Improving performance in unconventional oil reservoirs

The recovery efficiency of unconventional oil reserves is very low, due to micro-Darcy formation permeability and rapid depletion of pore pressure near to the fractures and wellbore. Several enhanced oil recovery (EOR) techniques have been suggested, to increase production efficiency in these reservoirs. Two examples promote injection of gas or carbon dioxide (CO₂) in fractured wells, and either producing oil from adjacent wells or back-producing the injected gas and reservoir fluids in the same wellbore after a suitable soaking period (huff & puff).

The effective distribution of the injected gas, and the ability to keep gas in the reservoir for maintaining energy and/or having longer contact with interstitial oil, can significantly improve the performance of the EOR process in unconventional oil wells. This can be achieved via the use of advanced completions utilizing passive inflow control devices (ICDs) and autonomous inflow control devices (AICDs).

HUFF & PUFF PROCESS

To produce a significant amount of the remaining oil in place, the development of effective EOR techniques is necessary. Due to low injectivity and poor sweep efficiency, conventional secondary recovery scenarios, such as waterflooding, are ineffective in unconventional reservoirs. While alternate injection concepts have been suggested,^1,2 gas huff & puff appears to be the most practical technique. It comprises three steps: injection, soaking and production. For instance, EOG Resources³ disclosed oil recovery improvement of 30% to 70% from Eagle Ford shale wells by injecting natural gas, using huff & puff techniques.

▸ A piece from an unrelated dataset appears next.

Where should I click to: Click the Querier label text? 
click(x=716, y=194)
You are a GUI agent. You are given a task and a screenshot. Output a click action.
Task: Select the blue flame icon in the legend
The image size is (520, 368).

Simulation studies have focused on providing a better estimation of the added value of gas injection methodology and gas injection optimization. Research in 2014 and 2016 evaluated the impact of the reservoir uncertainties, number of cycles, injection time, injection rates and primary depletion period.^4,5 It concluded that the fracture length and conductivity are less important than the other parameters for successful huff & puff injection.

Broadly speaking, economics favor shortening the injection and soaking times, and increasing the production time. In addition, it is desirable to keep the injected gas in contact with the reservoir matrix, even during the production phase, by restricting the production of free gas that has not had a chance to interact with the interstitial oil.

ADVANCED COMPLETIONS

Extended-reach wellbore architecture (high-angle, horizontal and multi-lateral wells) delivers more efficient exploitation of complex geologic structures and provides enhanced reservoir contact for layered, laminated and compartmentalized formations. However, it also has brought new challenges, such as uneven inflow from the reservoir toward the wellbore. Such challenges are the result of a variation in the reservoir properties. This can lead to early water and gas breakthrough in one region of the horizontal wellbore, adversely affecting oil production in the rest of the wellbore: potentially forcing a well shut-in.

By managing the inflow and outflow of fluids from/to the reservoir, advanced completions can respond to changing conditions throughout the life of the well. These technologies come in three forms:

• Interval Control Valves (ICV) – active flow control devices
• Inflow Control Devices (ICD or FCD) – passive flow control devices
• Autonomous Inflow Control Devices (AICD or AFCD).

Each requires segmentation of the wellbore and isolation of the sections by annular flow isolation tools, including swell packers, mechanical packers or seal bore stacks. This article focuses on passive and autonomous flow control devices.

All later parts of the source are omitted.